From c78d18eed115f53c3c2b7970c6a776450bdbe738 Mon Sep 17 00:00:00 2001
From: =?UTF-8?q?Joris=20Pelgr=C3=B6m?= <jpelgrom@users.noreply.github.com>
Date: Thu, 13 Jul 2023 00:24:11 +0200
Subject: [PATCH] Document sending Assist pipeline speech data (#1803)

---
 docs/voice/pipelines/index.md | 11 +++++++++++
 1 file changed, 11 insertions(+)
diff --git a/docs/voice/pipelines/index.md b/docs/voice/pipelines/index.md
index 8ca2284f..cdd5fcb8 100644
--- a/docs/voice/pipelines/index.md
+++ b/docs/voice/pipelines/index.md
@@ -49,3 +49,14 @@ The following events can be emitted:
 | `tts-end`       | End of text to speech       | audio only | `media_id` - Media Source ID of the generated audio<br />`url` - URL to the generated audio<br />`mime_type` - MIME type of the generated audio<br /> |
 | `error`         | Error in pipeline           | On error     | `code` - Error code<br />`message` - Error message |
 
+## Sending speech data
+
+After starting a pipeline with `stt` as the first stage of the run and receiving a `stt-start` event, speech data can be sent over the WebSocket connection as binary data.

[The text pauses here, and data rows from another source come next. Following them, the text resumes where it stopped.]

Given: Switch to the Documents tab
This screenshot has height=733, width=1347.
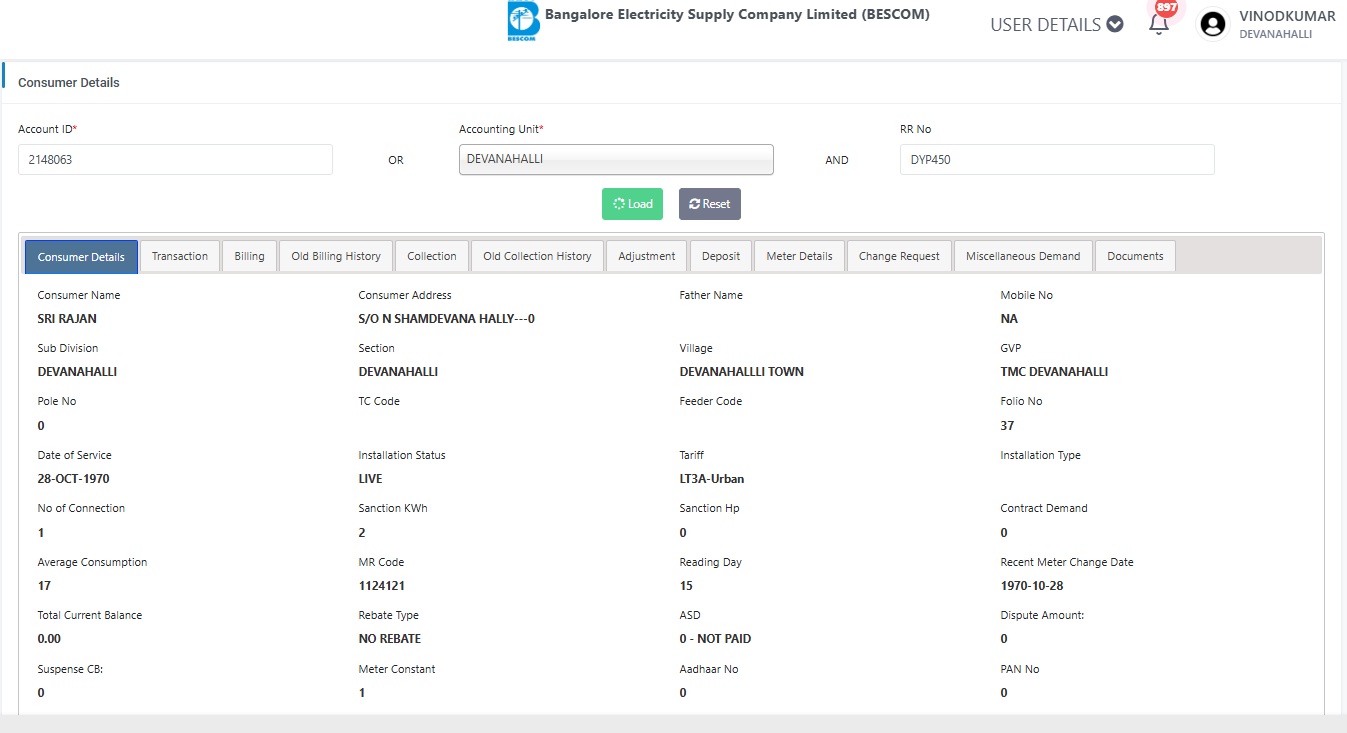Looking at the screenshot, I should click(x=1135, y=256).
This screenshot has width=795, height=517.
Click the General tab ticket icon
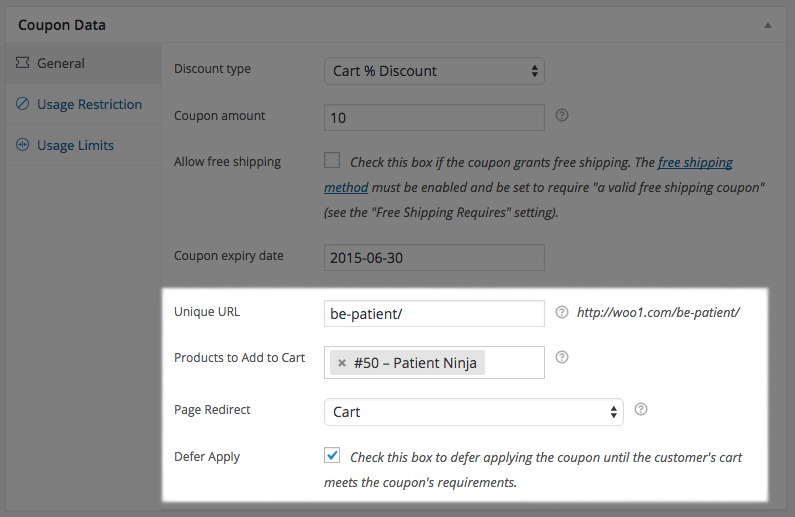22,63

Audio should be sent as soon as it is available, with each chunk prefixed with a byte for the `stt_binary_handler_id`.
+
+For example, if `stt_binary_handler_id` is `1` and the audio chunk is `a1b2c3`, the message would be (in hex):
+
+```
+01a1b2c3
+```
+
+To indicate the end of sending speech data, send a binary message containing a single byte with the `stt_binary_handler_id`.